◆ **DIRECTIONS**:
How many lines of the data below contain the string "status"? Reply with the number alone.

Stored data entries
+ + +

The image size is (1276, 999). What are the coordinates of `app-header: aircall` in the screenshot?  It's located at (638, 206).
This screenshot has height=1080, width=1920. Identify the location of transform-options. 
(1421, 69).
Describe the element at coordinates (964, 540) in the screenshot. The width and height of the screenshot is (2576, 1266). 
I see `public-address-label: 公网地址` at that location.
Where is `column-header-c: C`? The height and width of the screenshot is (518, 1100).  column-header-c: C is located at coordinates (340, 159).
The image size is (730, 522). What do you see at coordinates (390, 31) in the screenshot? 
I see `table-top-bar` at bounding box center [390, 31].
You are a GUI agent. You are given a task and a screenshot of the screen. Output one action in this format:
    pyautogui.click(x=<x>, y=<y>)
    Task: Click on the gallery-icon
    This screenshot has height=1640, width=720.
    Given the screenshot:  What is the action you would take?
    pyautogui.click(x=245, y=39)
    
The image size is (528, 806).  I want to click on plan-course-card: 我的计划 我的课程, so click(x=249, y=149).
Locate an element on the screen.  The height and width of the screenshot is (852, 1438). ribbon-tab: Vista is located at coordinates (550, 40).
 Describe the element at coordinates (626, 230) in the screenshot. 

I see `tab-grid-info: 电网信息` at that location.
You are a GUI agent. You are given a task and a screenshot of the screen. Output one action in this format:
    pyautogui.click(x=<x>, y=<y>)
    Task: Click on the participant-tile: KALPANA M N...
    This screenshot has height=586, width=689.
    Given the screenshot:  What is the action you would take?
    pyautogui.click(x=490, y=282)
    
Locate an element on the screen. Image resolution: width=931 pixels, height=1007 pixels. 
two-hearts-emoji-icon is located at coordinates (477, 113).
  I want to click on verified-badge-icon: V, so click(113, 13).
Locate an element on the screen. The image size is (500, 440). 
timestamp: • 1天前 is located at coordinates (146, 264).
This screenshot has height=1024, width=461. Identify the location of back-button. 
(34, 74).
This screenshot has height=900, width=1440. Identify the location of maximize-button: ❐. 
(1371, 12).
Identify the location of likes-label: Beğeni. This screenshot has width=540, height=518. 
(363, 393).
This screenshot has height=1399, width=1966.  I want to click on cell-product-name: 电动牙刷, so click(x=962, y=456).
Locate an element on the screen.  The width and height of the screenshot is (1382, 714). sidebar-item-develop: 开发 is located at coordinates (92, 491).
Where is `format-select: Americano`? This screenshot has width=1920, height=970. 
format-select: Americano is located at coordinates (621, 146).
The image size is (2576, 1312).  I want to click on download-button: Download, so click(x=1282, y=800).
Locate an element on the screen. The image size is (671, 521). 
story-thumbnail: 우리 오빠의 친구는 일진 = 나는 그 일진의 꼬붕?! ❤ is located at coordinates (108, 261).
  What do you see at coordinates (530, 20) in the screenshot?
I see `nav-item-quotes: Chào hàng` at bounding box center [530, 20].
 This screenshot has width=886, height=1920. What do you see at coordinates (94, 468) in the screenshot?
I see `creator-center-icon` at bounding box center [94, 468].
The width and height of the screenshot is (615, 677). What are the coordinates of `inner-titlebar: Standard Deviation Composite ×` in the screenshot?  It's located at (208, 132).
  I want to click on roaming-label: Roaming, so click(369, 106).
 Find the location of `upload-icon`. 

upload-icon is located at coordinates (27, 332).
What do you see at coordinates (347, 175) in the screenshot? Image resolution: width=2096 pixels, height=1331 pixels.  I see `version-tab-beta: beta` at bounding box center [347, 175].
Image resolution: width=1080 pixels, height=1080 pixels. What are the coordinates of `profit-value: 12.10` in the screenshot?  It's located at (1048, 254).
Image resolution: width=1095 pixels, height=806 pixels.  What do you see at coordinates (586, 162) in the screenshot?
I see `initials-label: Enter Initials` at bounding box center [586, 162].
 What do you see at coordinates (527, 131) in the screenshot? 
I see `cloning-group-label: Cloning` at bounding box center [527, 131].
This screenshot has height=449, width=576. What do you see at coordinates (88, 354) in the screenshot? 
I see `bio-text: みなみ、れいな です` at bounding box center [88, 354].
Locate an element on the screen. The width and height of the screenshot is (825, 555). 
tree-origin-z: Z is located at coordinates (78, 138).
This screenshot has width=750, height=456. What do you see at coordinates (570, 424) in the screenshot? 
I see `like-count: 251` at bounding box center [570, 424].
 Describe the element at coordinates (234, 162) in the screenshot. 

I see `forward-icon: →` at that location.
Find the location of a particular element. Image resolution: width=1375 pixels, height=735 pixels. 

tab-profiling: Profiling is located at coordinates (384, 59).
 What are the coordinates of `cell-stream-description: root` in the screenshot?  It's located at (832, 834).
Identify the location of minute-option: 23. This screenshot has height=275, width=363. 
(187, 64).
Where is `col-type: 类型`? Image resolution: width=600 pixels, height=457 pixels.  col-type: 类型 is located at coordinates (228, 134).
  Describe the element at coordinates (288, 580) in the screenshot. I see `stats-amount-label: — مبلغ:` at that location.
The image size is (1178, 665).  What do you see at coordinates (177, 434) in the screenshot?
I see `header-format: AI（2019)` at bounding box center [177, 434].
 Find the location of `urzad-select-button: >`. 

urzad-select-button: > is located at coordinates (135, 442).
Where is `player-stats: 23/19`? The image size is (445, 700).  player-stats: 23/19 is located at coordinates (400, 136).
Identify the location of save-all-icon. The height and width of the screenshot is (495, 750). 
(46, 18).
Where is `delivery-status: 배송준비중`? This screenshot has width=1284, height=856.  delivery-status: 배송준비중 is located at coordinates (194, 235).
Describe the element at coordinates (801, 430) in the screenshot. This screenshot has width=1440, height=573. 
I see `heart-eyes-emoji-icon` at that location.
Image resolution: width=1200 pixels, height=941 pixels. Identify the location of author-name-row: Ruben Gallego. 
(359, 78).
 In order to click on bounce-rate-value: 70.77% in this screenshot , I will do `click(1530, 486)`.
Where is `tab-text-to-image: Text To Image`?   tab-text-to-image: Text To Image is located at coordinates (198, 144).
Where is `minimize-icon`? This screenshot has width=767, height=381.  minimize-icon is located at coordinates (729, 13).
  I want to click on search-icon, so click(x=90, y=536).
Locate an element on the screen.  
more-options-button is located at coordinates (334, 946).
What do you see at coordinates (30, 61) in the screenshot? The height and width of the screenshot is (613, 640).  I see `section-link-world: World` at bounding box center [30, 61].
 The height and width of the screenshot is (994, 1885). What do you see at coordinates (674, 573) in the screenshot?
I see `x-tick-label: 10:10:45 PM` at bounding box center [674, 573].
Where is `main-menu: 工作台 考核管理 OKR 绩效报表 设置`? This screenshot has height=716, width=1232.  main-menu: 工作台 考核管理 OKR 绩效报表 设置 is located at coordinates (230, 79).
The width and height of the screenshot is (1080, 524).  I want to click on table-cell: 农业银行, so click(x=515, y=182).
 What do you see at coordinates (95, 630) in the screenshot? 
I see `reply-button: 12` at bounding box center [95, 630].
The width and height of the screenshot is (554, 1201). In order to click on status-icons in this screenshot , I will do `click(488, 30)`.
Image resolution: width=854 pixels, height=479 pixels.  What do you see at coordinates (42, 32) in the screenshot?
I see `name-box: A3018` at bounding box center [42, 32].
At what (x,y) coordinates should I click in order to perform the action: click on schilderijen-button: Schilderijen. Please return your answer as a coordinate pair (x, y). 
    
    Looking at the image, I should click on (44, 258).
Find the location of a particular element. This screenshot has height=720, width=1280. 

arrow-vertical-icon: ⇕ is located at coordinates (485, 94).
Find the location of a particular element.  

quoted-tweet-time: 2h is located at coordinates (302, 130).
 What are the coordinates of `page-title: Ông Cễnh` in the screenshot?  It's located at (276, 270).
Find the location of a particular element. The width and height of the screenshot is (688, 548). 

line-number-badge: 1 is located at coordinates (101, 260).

+ + +

◆ **EXPECTED ANSWER**:
2